When Aladdin shows up pretending to be a prince of Hindustan, however, the Sultan changes his mind, preferring a rich son-in-law. The genie does her best to derail the romance. Spotting Kofir, who has been watching the proceedings through his magic crystal and is posing as a merchant offering new lamps for old, the genie tricks Novira into exchanging the magic lamp. Once Kofir becomes the genie's master, Aladdin is transformed back into a vagabond. Aladdin and Abdullah are taken away to be hanged, but Abu-Hassan offers to spare their lives if Armina agrees to marry him.

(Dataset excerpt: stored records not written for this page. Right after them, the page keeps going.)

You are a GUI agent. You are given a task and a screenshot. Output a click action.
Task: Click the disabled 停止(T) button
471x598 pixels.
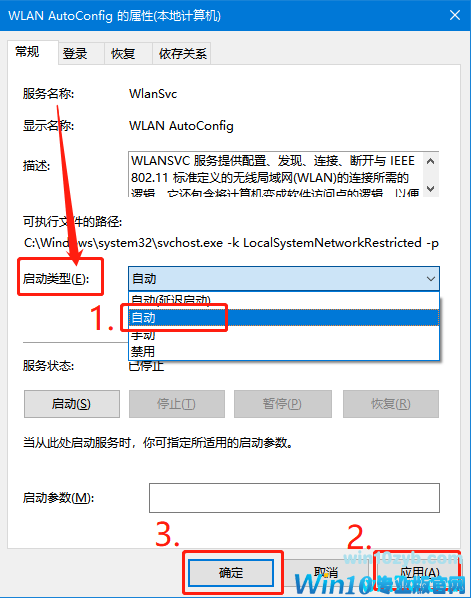177,404
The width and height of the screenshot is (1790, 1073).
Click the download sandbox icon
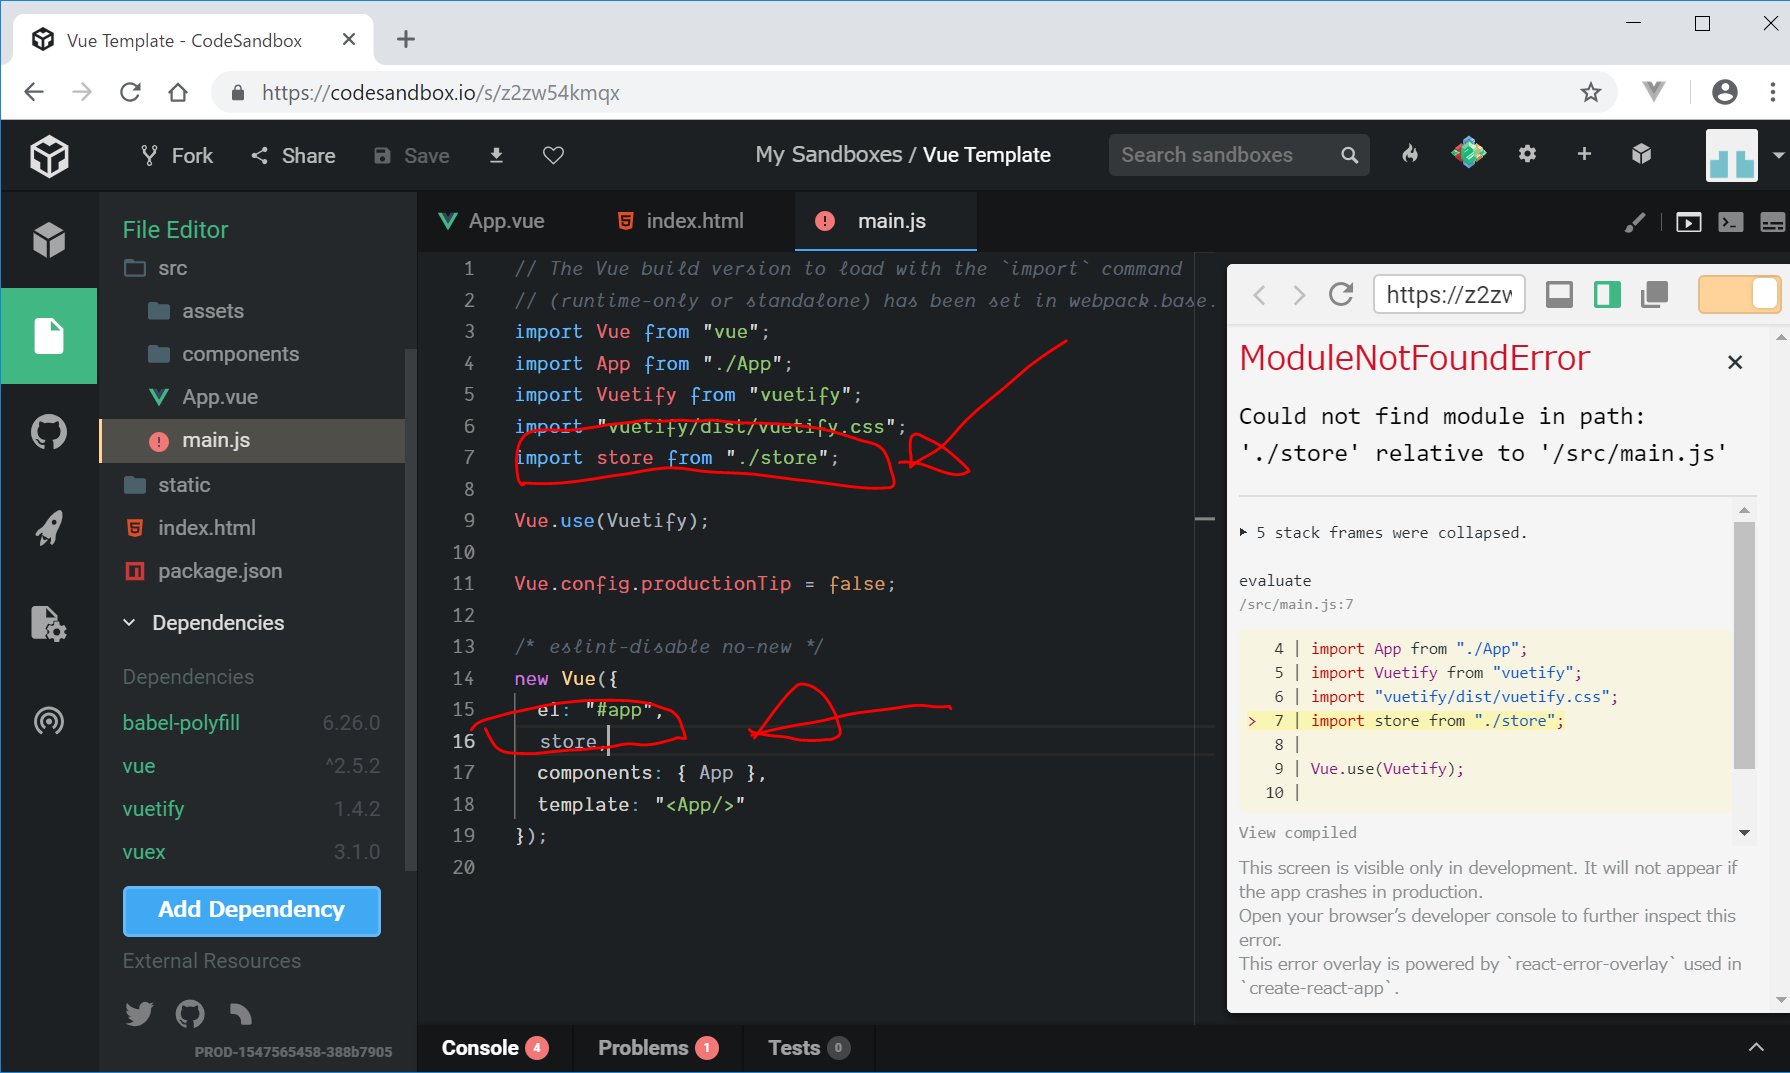pyautogui.click(x=496, y=155)
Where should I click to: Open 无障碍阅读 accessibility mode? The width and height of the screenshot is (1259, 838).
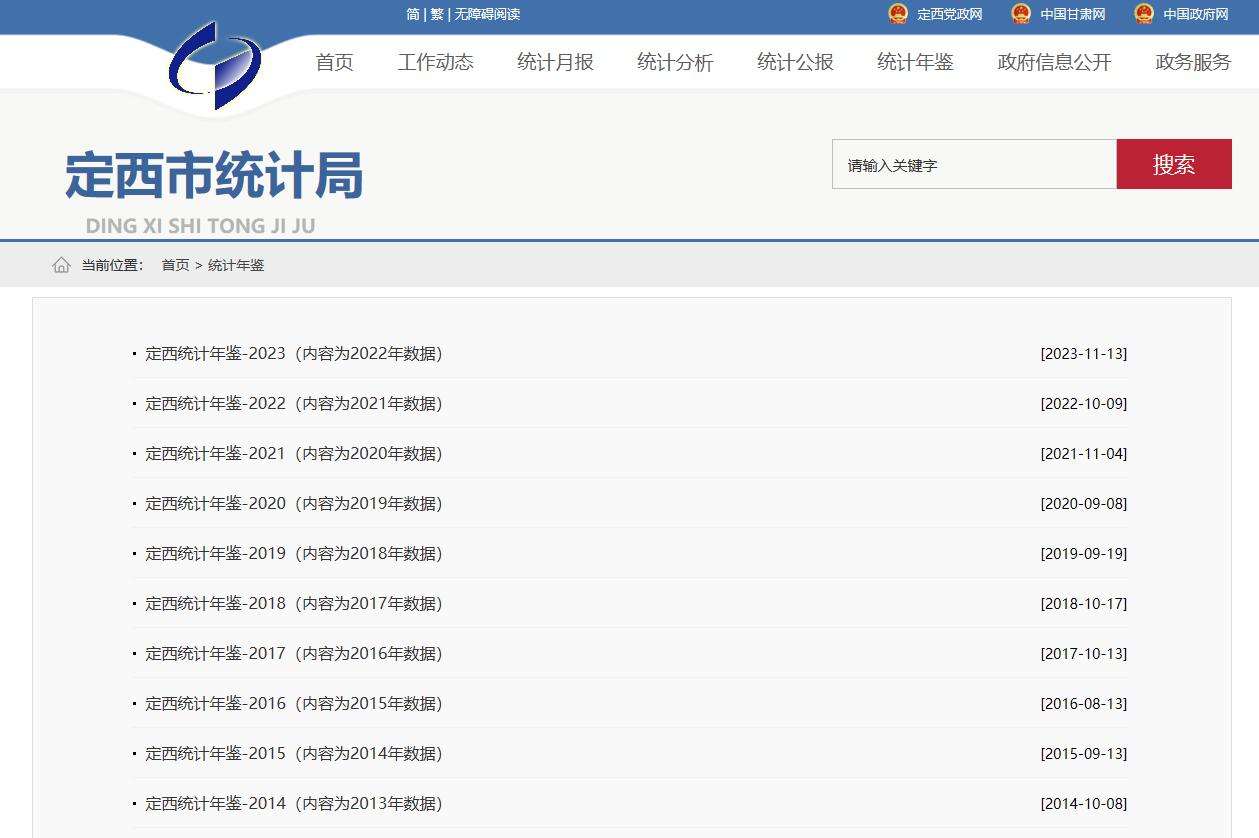click(487, 14)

Aladdin is set free, believing Armina was only toying with him. Later, however, Novira tells him about Armina's bargain with Abu-Hassan. Aladdin and Abdullah track Kofir down and discover that he was overcome with excitement and died of a stroke. As a tailor takes possession of the lamp and wishes for the Sultan's robes, Hadji's clothes disappear, interrupting Armina and Abu-Hassan's wedding ceremony. Noticing that the Sultan does not have a scar on his arm, Armina realizes that Hadji is posing as her father and tells Abu-Hassan. Upon learning from Abu-Hassan that Armina knows the truth, Hadji stabs Abu-Hassan and goes to kill Armina.

After Abdullah steals the lamp from the tailor, Aladdin returns to the palace and engages Hadji in a sword fight, which ends with Hadji falling over the staircase to his death. The grateful Sultan agrees to Aladdin and Armina's marriage. Aladdin frees the heartbroken genie and she conjures up Aladdin's twin, who immediately falls in love with her. To reward Abdullah, she gives him Frank Sinatra's voice to entrance the harem girls.

==Reception==
Dennis Schwartz described the film as "an attractive looking but buffoonish satire on the Arabian Nights" and stated "the laughs are hard to come by and are more unintentional than intentional."